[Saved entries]
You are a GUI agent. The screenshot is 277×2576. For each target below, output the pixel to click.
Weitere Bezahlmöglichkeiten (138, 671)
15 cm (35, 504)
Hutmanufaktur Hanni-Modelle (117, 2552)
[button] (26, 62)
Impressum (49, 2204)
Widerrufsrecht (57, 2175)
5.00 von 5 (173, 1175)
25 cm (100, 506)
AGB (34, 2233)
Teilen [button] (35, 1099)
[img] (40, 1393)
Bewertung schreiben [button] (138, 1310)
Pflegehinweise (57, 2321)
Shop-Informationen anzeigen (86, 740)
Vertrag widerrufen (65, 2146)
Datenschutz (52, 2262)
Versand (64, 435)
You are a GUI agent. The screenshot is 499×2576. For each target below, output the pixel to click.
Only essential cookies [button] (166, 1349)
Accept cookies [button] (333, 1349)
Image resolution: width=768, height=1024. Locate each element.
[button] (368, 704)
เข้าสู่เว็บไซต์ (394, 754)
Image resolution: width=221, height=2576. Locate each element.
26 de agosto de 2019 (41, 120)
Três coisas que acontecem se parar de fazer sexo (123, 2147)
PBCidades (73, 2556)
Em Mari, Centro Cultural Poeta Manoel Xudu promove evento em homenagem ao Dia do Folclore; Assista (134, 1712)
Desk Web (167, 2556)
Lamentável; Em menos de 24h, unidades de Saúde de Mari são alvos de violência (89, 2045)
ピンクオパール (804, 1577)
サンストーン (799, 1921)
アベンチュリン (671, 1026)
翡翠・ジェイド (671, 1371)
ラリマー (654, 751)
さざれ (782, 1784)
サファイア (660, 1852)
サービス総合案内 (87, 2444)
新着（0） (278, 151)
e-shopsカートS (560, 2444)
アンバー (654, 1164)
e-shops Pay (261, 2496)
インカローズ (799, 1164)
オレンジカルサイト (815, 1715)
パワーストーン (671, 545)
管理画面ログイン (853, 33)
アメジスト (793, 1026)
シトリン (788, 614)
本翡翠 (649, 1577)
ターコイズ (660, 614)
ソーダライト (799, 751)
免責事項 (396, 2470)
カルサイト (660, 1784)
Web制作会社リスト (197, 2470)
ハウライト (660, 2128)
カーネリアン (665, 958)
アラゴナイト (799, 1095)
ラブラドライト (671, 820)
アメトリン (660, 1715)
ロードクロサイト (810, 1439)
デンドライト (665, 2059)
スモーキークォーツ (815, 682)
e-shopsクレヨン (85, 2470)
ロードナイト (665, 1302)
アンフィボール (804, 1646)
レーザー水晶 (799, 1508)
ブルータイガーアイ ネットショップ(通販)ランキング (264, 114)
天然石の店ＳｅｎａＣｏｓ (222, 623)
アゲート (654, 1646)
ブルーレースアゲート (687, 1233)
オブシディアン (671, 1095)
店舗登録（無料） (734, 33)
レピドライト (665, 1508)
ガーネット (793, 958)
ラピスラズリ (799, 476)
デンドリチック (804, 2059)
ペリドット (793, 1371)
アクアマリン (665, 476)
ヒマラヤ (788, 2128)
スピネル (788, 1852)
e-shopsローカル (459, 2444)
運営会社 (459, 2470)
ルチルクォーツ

Work task:
Restate every record verbatim.

Your solution:
You are a GUI agent. The screenshot is 277×2576. For each target below, output the pixel to click.
Weitere Bezahlmöglichkeiten (138, 671)
15 cm (35, 504)
Hutmanufaktur Hanni-Modelle (117, 2552)
[button] (26, 62)
Impressum (49, 2204)
Widerrufsrecht (57, 2175)
5.00 von 5 (173, 1175)
25 cm (100, 506)
AGB (34, 2233)
Teilen [button] (35, 1099)
[img] (40, 1393)
Bewertung schreiben [button] (138, 1310)
Pflegehinweise (57, 2321)
Shop-Informationen anzeigen (86, 740)
Vertrag widerrufen (65, 2146)
Datenschutz (52, 2262)
Versand (64, 435)
You are a GUI agent. The screenshot is 499×2576. For each target below, output the pixel to click.
Only essential cookies [button] (166, 1349)
Accept cookies [button] (333, 1349)
Image resolution: width=768, height=1024. Locate each element.
[button] (368, 704)
เข้าสู่เว็บไซต์ (394, 754)
Image resolution: width=221, height=2576. Locate each element.
26 de agosto de 2019 (41, 120)
Três coisas que acontecem se parar de fazer sexo (123, 2147)
PBCidades (73, 2556)
Em Mari, Centro Cultural Poeta Manoel Xudu promove evento em homenagem ao Dia do Folclore; Assista (134, 1712)
Desk Web (167, 2556)
Lamentável; Em menos de 24h, unidades de Saúde de Mari são alvos de violência (89, 2045)
ピンクオパール (804, 1577)
サンストーン (799, 1921)
アベンチュリン (671, 1026)
翡翠・ジェイド (671, 1371)
ラリマー (654, 751)
さざれ (782, 1784)
サファイア (660, 1852)
サービス総合案内 (87, 2444)
新着（0） (278, 151)
e-shopsカートS (560, 2444)
アンバー (654, 1164)
e-shops Pay (261, 2496)
インカローズ (799, 1164)
オレンジカルサイト (815, 1715)
パワーストーン (671, 545)
管理画面ログイン (853, 33)
アメジスト (793, 1026)
シトリン (788, 614)
本翡翠 (649, 1577)
ターコイズ (660, 614)
ソーダライト (799, 751)
免責事項 (396, 2470)
カルサイト (660, 1784)
Web制作会社リスト (197, 2470)
ハウライト (660, 2128)
カーネリアン (665, 958)
アラゴナイト (799, 1095)
ラブラドライト (671, 820)
アメトリン (660, 1715)
ロードクロサイト (810, 1439)
デンドライト (665, 2059)
スモーキークォーツ (815, 682)
e-shopsクレヨン (85, 2470)
ロードナイト (665, 1302)
アンフィボール (804, 1646)
レーザー水晶 (799, 1508)
ブルータイガーアイ ネットショップ(通販)ランキング (264, 114)
天然石の店ＳｅｎａＣｏｓ (222, 623)
アゲート (654, 1646)
ブルーレースアゲート (687, 1233)
オブシディアン (671, 1095)
店舗登録（無料） (734, 33)
レピドライト (665, 1508)
ガーネット (793, 958)
ラピスラズリ (799, 476)
デンドリチック (804, 2059)
ペリドット (793, 1371)
アクアマリン (665, 476)
ヒマラヤ (788, 2128)
スピネル (788, 1852)
e-shopsローカル (459, 2444)
運営会社 (459, 2470)
ルチルクォーツ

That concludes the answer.